Alaska senators must close ‘bogus lender’ loophole
For nearly 40 years, Alaskans have capped the interest rate on ‘little dollar’ loans, a type of loan that is larger than a payday loan – maximum $ 500 – but less than 2,000. $. This interest rate cap is 31% annual interest, or APR.
Now that state-level cap is threatened by an executive branch rule of the Office of the Comptroller of the Currency, aka OCC. Under the new rule, “rent-a-bank” lenders plan to spread debt traps across the country, even in states with strong consumer protections. Our US senators can join us in closing this regulatory loophole.
The scheme is quite simple. In order to sidestep widely supported interest rate caps in states, payday lenders launder their loans through partnerships with rogue banks – a good illustration of the problem is here – and claim they are only providing technology. In reality, payday lenders design the products – for example, interest rates, loan qualifications, etc. – and take most of the profits. These rogue banks are often referred to as “banks for rent” because their bankers offer the loan, which the predatory lenders immediately redeem on the bank’s books.
Now, the OCC says it doesn’t count as a payday loan or a small dollar loan because it is technically sourced at the bank level – which is important because not all loan types have a cap. interest rate in Alaska. Here, for a 14 day payday loan of $ 100, the APR is 521%.
If this “bogus lender” loophole is put into law, we can expect to see the same kinds of high interest rates on larger loans – and our state’s rate cap would lose its meaning. meaning.
From what we know of the lenders, our veterans and rural communities will be particularly affected by these loans. Active duty military personnel and their families are protected nationwide against predatory lending under an interest rate cap set by the Military Loans Act, but lose that protection as soon as that person leaves service. The lenders then target veterans across the country to trap them in endless debt once they are released from national protection. The marketing and promotion of these little dollar loans will be relentless here in our state as Alaska leads the country in veteran residents per capita.

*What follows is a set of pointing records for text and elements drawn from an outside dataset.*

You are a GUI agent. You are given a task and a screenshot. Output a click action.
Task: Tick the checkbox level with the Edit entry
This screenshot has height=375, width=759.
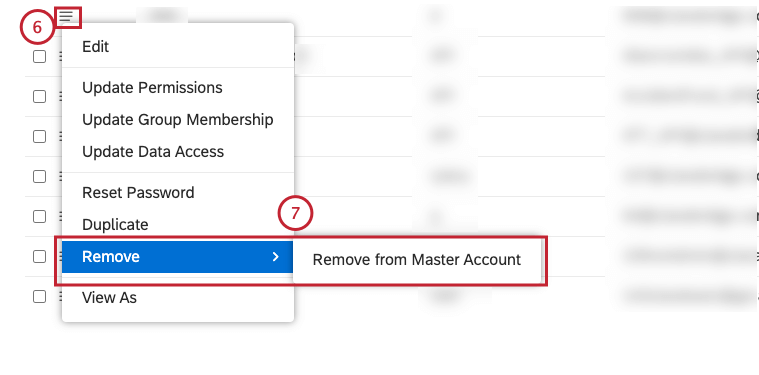pyautogui.click(x=39, y=57)
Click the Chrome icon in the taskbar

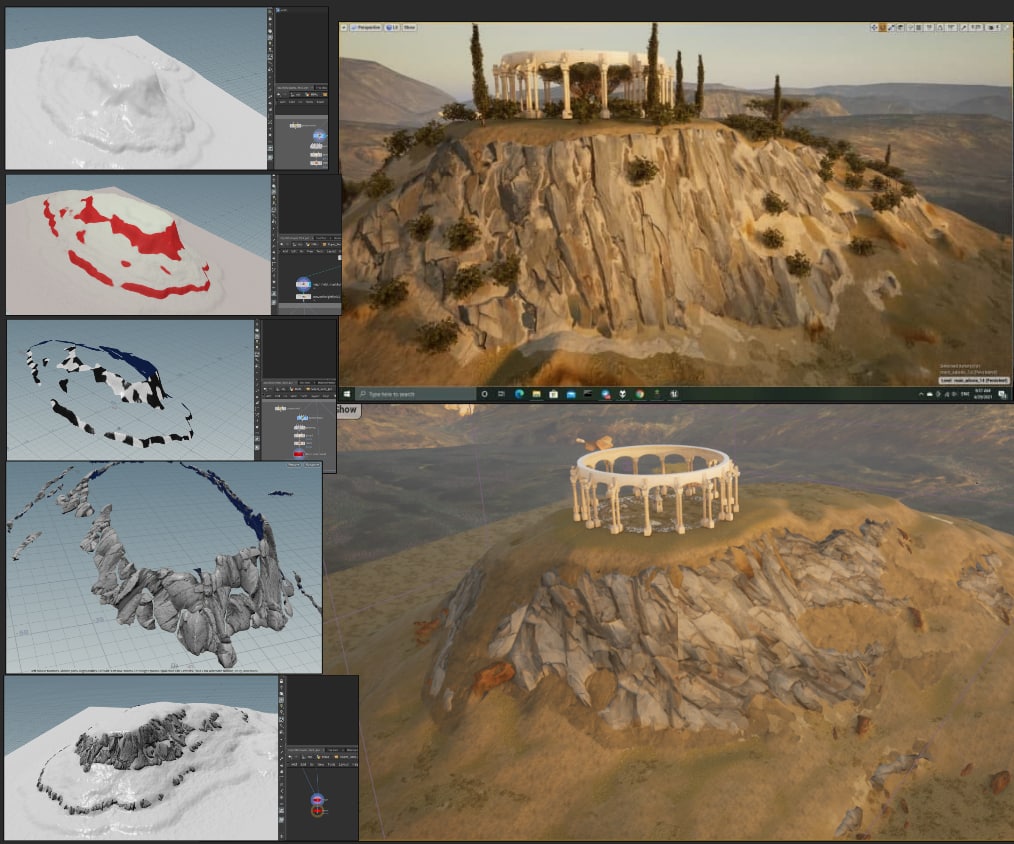point(639,394)
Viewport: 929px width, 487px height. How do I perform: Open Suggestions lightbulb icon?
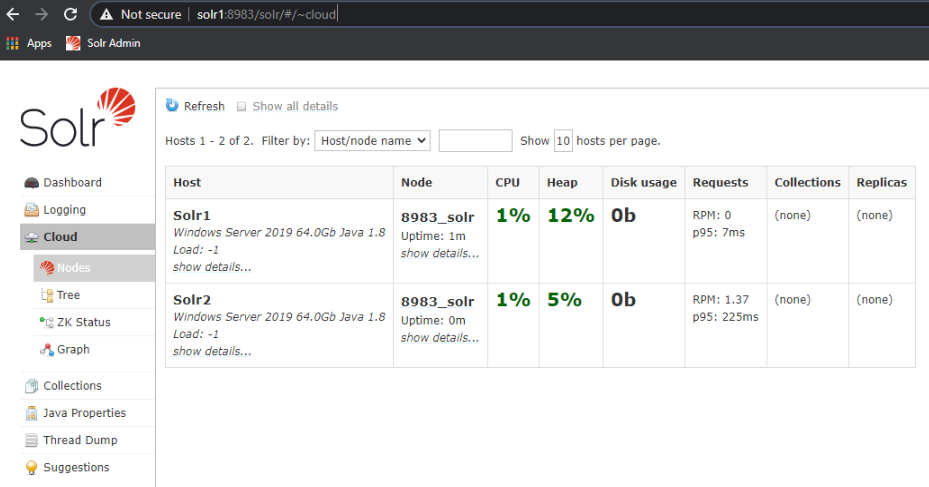tap(32, 467)
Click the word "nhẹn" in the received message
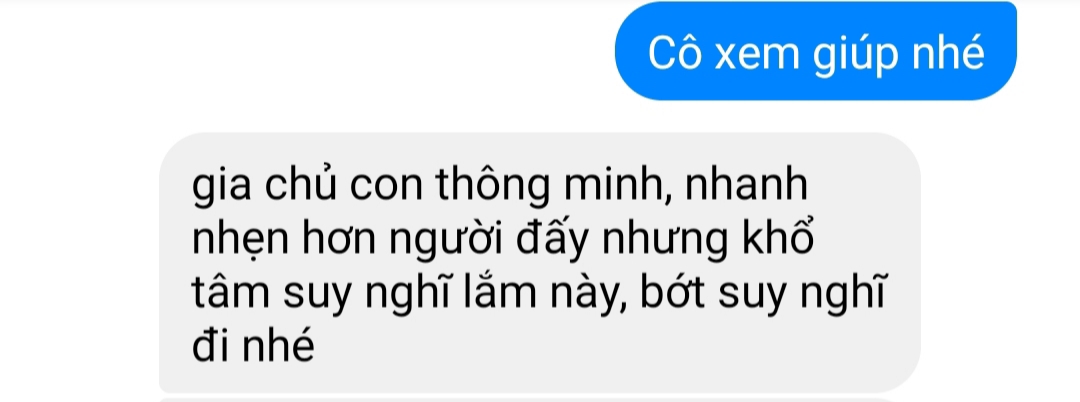The height and width of the screenshot is (402, 1080). point(240,242)
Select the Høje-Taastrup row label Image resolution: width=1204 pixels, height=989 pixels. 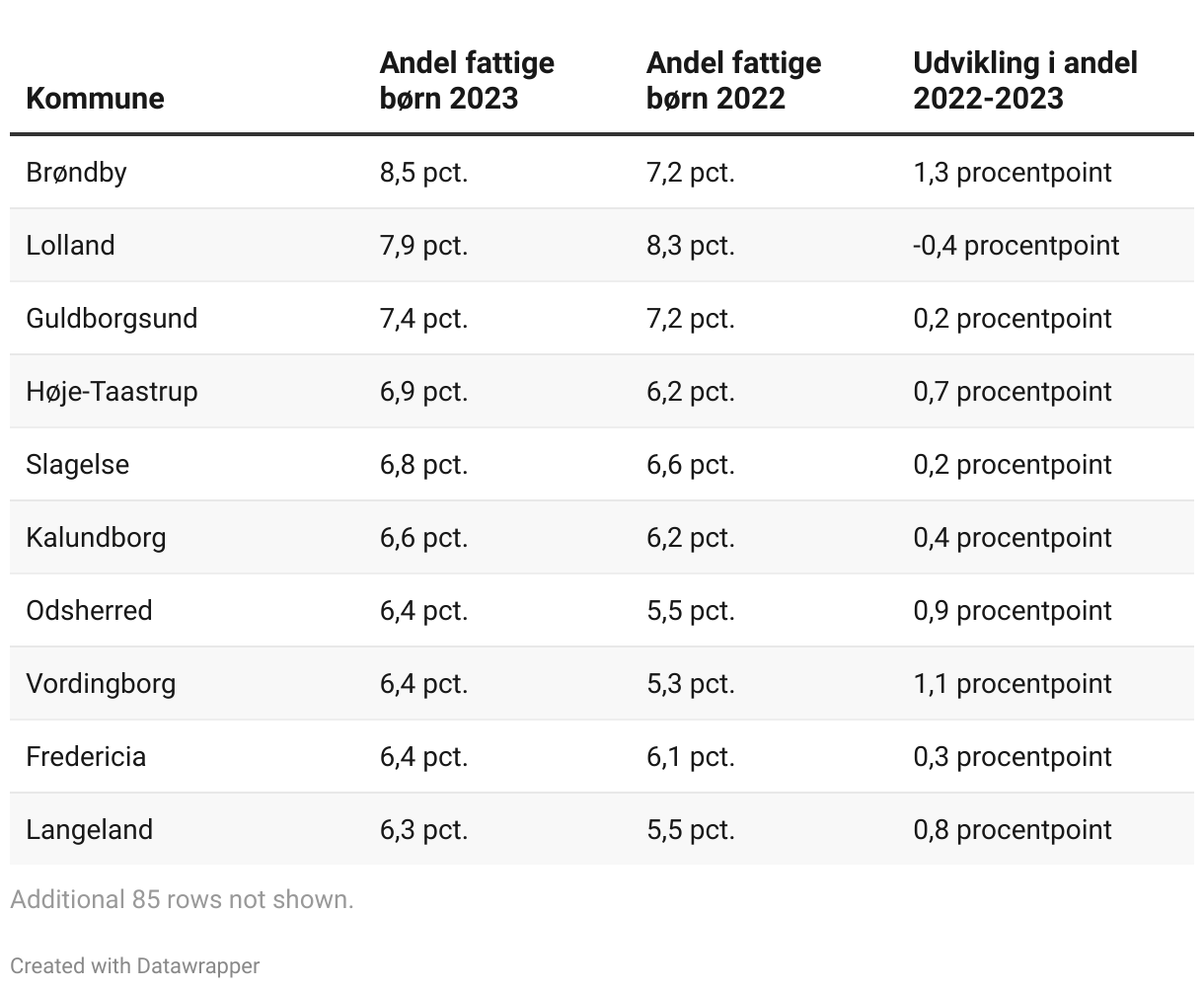coord(112,391)
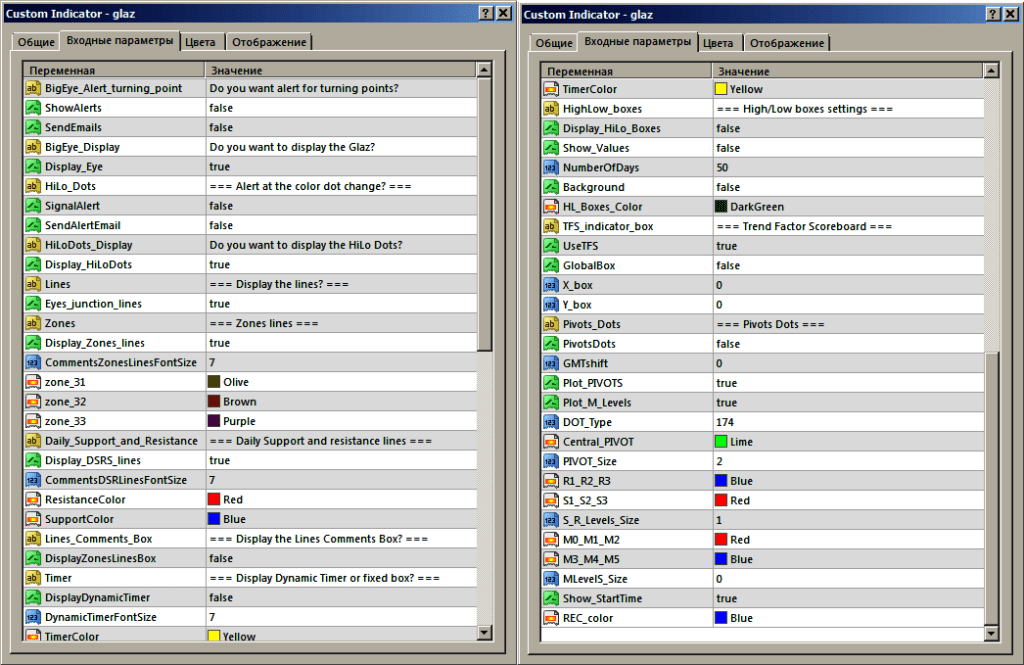Open the Отображение tab in right window
Screen dimensions: 1024x665
click(787, 43)
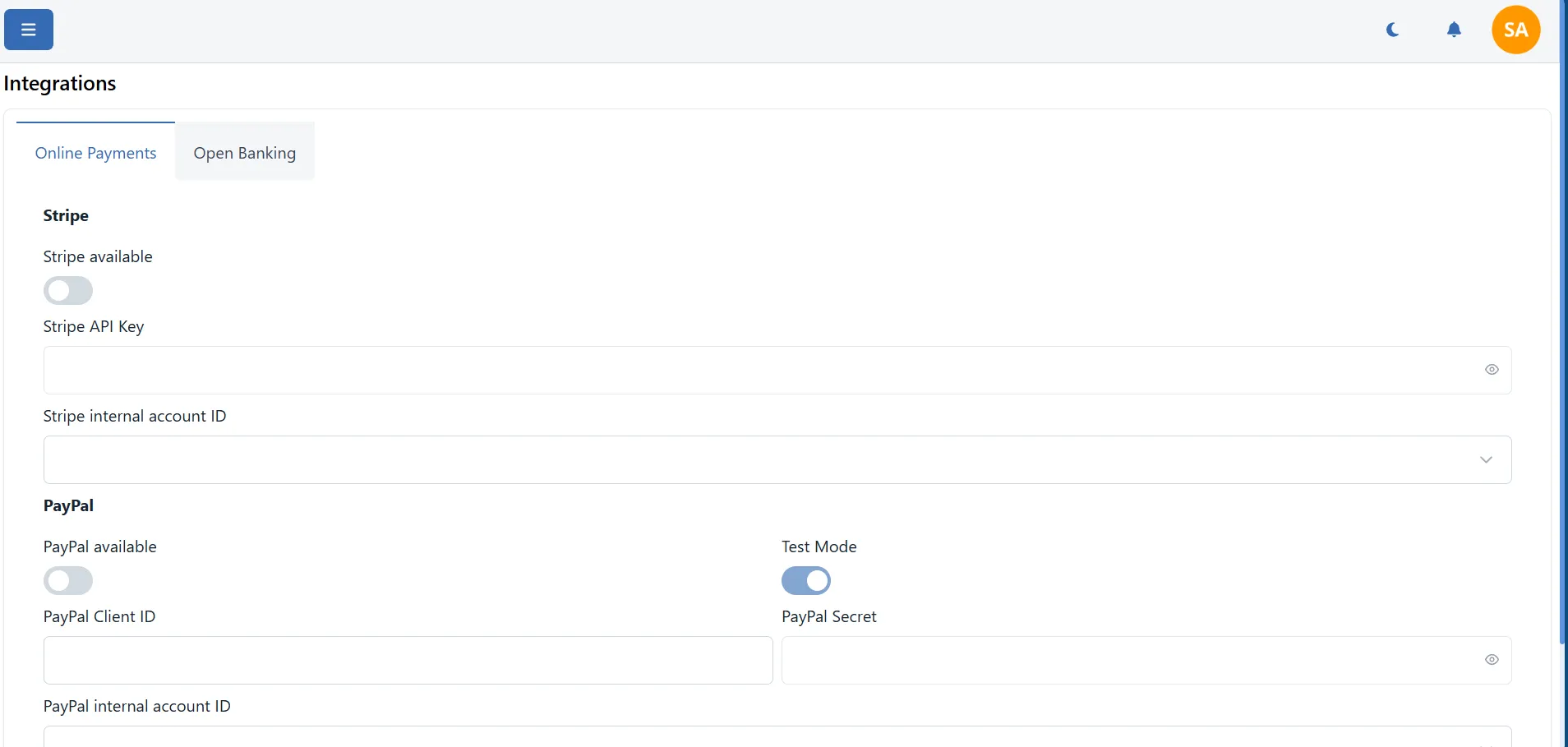Show the PayPal Secret using the eye icon
The width and height of the screenshot is (1568, 747).
tap(1491, 660)
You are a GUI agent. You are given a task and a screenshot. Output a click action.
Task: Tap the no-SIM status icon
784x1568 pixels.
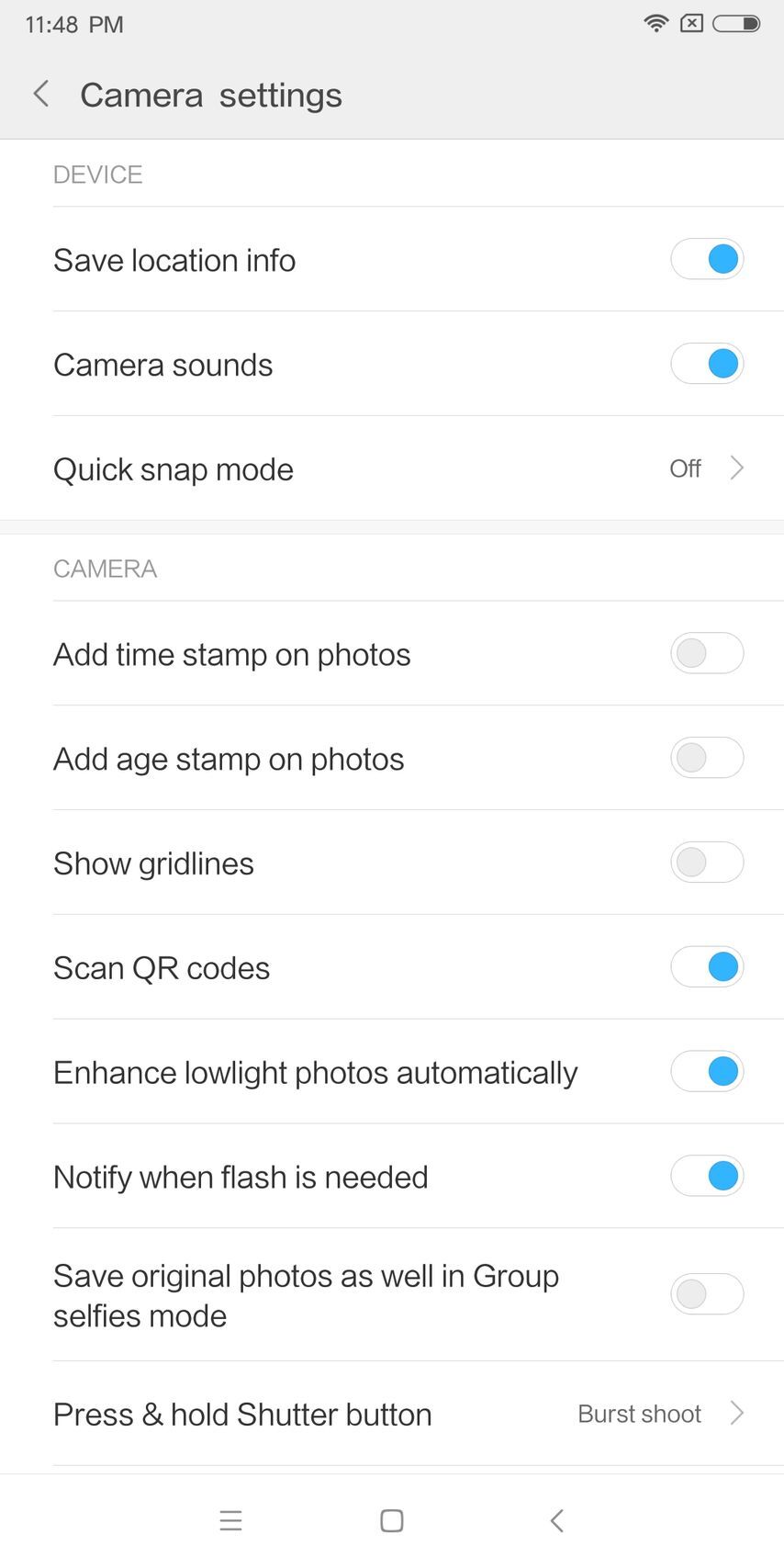pos(691,24)
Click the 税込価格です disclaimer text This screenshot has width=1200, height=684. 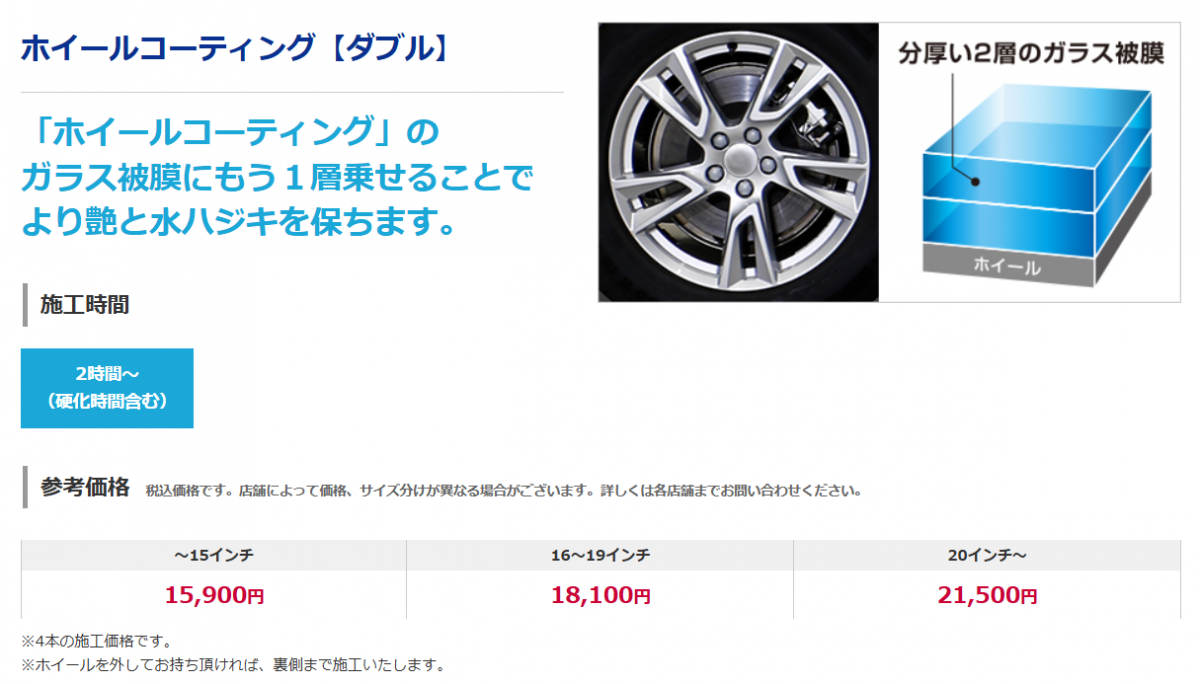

Since these lenders are mostly online, rural communities will also be key targets for bank rental programs. There are only 121 branches in 33 Alaskan communities, in addition to 23 payday loan storefronts. Since 54% of Alaskan payday loans are sold online, it can be expected that a large number of rural Alaskans will turn to the internet to research loan products. Rural Alaskan borrowers are prime targets for bank lease lenders if the “bogus lender” rule is allowed to be enacted.
It’s not bad at all! What started at the federal level may end there. Under the Congressional Review Act, Congress can overrule an agency decision with just 50 votes, but they are running out of time to use that power. Last month, the Chairman of the Senate Banking Committee, Senator Sherrod Brown, along with Senator Chris Van Hollen and Representative “Chuy” Garcia, introduced Joint Resolution 15, which would remove the “bogus lender” rule from the lender. ‘OCC books. Our Senators, Lisa Murkowski and Dan Sullivan, should support this resolution to protect the people of Alaska and prevent predatory lenders from spreading.
Veri di Suvero is the executive director of the Alaska Public Interest Research Group, or AKPIRG. Founded in 1974, AKPIRG is Alaska’s only non-partisan, nonprofit organization that advocates on behalf of consumers and the public.